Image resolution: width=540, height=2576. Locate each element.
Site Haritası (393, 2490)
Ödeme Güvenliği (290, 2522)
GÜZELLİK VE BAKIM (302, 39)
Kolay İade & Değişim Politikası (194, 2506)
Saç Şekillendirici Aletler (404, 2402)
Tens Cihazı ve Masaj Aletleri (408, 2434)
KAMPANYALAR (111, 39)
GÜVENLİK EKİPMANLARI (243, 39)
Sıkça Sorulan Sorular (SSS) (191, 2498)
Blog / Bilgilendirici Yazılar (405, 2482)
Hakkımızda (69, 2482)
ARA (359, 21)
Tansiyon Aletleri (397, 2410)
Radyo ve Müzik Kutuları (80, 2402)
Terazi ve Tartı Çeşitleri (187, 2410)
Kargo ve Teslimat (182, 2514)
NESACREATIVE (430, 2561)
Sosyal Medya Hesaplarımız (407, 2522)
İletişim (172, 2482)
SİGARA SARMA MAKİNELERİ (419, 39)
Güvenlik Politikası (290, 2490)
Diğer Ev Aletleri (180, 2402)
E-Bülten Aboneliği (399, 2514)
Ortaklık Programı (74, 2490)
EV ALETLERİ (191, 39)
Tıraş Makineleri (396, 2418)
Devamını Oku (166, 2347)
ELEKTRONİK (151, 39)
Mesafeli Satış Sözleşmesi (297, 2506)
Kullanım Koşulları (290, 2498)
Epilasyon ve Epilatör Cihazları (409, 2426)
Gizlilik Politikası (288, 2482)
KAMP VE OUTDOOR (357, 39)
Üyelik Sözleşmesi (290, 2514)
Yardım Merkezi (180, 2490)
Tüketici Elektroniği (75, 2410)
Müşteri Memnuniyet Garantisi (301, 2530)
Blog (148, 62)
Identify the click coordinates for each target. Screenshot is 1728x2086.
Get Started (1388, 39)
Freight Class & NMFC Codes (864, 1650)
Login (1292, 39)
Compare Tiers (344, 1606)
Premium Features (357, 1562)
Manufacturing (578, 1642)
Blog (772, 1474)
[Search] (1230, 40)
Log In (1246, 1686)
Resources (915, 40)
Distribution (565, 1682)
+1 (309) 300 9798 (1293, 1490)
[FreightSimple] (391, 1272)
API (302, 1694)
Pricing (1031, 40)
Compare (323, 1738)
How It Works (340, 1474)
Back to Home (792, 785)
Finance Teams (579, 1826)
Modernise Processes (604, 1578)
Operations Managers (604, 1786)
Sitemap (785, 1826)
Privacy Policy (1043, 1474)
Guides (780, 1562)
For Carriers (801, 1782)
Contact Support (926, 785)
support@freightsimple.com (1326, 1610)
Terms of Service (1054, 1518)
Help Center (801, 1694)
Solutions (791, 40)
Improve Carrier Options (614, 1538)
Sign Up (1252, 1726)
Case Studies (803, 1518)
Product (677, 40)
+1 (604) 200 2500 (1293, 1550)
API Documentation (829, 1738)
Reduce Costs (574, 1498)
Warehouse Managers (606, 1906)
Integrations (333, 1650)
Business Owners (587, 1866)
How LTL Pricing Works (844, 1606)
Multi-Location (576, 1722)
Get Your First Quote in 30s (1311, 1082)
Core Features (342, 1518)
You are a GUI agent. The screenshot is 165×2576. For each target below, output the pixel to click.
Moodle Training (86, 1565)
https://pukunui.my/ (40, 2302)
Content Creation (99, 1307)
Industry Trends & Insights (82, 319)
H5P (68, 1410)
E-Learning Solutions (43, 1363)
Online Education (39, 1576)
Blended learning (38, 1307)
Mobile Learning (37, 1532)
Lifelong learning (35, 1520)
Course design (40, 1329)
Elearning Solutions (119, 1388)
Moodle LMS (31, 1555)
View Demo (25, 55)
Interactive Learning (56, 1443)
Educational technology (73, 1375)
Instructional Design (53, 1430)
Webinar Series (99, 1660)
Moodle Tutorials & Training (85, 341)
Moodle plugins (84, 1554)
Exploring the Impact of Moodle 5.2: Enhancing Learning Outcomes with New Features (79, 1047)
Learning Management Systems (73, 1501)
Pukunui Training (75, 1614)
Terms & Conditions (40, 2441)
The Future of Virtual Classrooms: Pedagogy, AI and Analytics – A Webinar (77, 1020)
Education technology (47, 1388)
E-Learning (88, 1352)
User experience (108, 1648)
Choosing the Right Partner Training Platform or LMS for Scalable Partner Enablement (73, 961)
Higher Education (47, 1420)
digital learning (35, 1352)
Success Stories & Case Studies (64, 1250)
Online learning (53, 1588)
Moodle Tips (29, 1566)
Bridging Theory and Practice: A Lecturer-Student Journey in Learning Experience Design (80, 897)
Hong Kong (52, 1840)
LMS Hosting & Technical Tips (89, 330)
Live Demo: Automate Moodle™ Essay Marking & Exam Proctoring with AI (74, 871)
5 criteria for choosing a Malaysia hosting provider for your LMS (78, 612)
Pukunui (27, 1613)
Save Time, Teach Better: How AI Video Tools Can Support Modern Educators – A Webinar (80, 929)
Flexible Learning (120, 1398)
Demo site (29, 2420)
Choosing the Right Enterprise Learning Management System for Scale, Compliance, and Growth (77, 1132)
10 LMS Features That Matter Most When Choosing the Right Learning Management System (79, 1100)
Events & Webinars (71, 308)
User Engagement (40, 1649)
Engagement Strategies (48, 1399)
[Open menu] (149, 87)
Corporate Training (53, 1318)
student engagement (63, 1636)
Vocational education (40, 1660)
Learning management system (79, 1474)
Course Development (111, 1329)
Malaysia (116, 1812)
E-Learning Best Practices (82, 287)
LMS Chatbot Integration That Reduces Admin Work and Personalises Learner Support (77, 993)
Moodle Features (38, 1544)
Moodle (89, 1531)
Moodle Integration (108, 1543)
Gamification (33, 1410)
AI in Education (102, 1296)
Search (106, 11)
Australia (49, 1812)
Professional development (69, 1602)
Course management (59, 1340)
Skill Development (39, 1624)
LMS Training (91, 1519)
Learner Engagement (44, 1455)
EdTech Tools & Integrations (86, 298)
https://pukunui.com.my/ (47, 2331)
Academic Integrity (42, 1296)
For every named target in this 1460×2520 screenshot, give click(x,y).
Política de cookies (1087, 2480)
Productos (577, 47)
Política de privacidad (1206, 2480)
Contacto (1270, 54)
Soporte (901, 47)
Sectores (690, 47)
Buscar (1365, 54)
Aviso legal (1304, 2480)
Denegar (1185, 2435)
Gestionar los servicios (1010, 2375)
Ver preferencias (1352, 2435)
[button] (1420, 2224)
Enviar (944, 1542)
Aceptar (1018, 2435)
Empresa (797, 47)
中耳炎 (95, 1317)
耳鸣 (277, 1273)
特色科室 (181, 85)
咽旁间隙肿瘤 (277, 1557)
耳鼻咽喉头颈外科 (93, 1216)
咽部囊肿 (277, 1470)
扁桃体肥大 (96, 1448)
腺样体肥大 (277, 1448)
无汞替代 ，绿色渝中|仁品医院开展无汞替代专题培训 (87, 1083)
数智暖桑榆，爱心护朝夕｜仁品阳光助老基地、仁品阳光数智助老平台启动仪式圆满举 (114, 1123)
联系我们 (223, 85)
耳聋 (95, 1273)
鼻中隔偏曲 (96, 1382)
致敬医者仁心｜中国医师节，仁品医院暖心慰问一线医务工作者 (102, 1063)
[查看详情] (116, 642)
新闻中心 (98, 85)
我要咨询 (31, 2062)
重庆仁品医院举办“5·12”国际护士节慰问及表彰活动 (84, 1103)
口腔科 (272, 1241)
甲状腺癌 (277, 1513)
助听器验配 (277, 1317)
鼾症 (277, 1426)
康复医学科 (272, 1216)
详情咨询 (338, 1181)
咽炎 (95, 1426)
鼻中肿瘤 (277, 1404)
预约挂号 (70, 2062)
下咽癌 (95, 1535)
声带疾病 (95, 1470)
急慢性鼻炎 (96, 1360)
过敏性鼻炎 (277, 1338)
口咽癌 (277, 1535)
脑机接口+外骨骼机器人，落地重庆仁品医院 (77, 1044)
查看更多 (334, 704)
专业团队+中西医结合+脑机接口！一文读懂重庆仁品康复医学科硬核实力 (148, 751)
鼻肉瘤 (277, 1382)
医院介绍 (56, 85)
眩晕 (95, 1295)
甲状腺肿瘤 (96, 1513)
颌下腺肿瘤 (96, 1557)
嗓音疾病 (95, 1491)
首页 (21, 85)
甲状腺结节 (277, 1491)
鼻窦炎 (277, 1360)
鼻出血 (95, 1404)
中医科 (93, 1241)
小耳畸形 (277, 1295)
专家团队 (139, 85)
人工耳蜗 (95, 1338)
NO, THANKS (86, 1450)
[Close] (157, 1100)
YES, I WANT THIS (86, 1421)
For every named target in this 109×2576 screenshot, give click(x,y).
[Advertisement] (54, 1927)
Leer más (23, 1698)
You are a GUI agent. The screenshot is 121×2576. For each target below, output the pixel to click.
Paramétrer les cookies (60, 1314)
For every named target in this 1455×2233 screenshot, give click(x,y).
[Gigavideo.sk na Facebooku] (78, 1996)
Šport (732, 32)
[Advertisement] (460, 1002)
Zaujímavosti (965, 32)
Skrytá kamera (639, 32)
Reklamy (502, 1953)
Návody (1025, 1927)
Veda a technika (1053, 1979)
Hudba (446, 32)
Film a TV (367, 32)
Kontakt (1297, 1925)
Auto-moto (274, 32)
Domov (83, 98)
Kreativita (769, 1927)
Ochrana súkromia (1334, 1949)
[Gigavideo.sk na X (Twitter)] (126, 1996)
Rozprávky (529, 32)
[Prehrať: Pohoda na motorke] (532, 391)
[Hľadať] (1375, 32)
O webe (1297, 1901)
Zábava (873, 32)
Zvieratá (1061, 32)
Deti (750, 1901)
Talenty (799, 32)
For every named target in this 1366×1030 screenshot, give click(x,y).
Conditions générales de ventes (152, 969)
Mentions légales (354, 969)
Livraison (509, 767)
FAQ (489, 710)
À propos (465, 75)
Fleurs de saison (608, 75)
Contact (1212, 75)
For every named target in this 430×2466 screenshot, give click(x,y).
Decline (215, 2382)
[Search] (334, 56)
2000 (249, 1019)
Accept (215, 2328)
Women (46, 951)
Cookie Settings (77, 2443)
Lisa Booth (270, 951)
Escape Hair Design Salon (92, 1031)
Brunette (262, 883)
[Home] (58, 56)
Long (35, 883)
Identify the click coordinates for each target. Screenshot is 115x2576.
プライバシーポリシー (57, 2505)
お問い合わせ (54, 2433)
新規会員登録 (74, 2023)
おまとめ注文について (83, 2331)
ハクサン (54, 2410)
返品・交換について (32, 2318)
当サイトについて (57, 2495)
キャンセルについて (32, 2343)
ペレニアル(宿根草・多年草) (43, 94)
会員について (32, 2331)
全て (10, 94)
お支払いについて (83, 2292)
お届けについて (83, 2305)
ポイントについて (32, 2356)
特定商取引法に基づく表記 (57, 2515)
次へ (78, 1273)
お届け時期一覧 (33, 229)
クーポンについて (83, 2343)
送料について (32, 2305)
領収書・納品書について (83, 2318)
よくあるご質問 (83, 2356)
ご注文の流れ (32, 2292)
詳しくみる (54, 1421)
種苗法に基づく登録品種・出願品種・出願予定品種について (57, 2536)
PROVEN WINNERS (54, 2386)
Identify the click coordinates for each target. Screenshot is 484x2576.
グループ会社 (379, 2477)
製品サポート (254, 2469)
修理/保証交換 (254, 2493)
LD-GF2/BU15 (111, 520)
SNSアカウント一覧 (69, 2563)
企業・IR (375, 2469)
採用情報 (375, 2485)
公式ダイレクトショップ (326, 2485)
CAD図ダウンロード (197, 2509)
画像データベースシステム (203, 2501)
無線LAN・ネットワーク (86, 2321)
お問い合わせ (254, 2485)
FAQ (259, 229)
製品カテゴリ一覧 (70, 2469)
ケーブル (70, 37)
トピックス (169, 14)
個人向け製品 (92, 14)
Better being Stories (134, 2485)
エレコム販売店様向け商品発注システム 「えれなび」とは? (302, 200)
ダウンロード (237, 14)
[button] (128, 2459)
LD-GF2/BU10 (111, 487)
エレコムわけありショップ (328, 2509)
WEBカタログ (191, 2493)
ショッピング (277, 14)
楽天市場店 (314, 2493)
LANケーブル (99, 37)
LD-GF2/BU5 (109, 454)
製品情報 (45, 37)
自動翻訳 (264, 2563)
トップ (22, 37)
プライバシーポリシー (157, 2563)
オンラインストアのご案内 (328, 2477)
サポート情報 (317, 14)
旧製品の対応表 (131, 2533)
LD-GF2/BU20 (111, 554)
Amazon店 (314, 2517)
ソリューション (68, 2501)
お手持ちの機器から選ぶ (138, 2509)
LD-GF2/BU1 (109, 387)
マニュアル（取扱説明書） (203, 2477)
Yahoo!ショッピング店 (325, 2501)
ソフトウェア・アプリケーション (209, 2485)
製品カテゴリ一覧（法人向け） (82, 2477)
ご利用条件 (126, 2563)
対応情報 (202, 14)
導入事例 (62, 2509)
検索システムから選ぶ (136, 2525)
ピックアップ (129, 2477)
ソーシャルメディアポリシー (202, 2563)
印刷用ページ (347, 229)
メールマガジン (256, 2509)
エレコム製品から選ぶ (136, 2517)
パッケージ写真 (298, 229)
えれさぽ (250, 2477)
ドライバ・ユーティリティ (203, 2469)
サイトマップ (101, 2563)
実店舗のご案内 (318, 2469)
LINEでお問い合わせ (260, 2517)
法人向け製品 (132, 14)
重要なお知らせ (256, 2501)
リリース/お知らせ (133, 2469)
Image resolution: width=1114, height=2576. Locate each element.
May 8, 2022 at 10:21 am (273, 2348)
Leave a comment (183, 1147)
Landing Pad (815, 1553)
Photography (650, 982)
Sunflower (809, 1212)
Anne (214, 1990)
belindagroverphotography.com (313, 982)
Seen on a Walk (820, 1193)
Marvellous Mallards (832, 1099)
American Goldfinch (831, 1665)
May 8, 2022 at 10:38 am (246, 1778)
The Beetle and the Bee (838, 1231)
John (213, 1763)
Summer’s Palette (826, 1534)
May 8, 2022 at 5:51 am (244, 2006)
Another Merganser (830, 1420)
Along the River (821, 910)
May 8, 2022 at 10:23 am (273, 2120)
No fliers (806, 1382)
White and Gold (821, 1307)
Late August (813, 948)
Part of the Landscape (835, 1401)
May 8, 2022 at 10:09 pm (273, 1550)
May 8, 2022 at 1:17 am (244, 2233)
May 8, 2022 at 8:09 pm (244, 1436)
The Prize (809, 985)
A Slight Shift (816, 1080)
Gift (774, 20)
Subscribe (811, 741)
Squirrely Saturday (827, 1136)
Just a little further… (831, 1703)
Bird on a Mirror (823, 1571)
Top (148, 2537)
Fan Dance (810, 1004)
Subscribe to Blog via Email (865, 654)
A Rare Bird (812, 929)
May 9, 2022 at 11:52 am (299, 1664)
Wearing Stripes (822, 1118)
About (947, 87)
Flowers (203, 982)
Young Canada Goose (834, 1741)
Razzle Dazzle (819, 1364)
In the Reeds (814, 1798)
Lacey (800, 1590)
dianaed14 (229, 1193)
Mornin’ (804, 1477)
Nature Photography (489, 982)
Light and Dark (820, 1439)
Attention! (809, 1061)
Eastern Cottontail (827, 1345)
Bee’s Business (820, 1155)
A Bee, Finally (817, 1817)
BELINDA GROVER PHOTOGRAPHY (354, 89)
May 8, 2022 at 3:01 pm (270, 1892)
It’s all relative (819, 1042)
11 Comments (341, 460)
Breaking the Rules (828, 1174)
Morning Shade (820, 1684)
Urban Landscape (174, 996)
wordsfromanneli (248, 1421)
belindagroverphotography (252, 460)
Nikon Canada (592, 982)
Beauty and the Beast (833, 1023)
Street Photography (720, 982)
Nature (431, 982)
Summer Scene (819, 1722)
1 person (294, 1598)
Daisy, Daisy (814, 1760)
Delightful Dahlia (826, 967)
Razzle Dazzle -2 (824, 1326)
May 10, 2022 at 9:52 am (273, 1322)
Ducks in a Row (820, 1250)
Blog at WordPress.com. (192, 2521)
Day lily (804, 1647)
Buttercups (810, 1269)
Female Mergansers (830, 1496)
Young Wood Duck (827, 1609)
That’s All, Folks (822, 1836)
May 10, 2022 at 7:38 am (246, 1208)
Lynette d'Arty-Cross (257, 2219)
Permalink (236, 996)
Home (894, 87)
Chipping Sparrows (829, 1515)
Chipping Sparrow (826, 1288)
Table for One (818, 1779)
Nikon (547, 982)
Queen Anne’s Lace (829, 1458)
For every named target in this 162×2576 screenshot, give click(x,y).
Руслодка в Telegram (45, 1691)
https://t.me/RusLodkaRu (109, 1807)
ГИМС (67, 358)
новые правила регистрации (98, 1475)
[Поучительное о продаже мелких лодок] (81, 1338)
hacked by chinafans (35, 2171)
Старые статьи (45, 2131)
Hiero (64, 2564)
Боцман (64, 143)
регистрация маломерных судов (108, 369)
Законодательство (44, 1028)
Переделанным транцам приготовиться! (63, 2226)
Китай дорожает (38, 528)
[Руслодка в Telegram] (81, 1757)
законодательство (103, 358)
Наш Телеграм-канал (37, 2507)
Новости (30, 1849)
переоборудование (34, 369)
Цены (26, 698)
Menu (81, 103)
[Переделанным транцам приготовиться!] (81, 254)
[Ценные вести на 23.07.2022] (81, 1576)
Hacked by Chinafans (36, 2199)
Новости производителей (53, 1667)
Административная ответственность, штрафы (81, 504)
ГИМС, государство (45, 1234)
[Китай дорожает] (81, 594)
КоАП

━━━━━━━━━━━━━━━━━━━━━━━━━━━━━━

WORK TO COMPLETE
Retype only the lines running from the line with "Законодательство (44, 1028)" to the end of the listing, including both of those lines.

YOUR SOLUTION
Законодательство (44, 1028)
Переделанным транцам приготовиться! (63, 2226)
Китай дорожает (38, 528)
[Руслодка в Telegram] (81, 1757)
законодательство (103, 358)
Наш Телеграм-канал (37, 2507)
Новости (30, 1849)
переоборудование (34, 369)
Цены (26, 698)
Menu (81, 103)
[Переделанным транцам приготовиться!] (81, 254)
[Ценные вести на 23.07.2022] (81, 1576)
Hacked by Chinafans (36, 2199)
Новости производителей (53, 1667)
Административная ответственность, штрафы (81, 504)
ГИМС, государство (45, 1234)
[Китай дорожает] (81, 594)
КоАП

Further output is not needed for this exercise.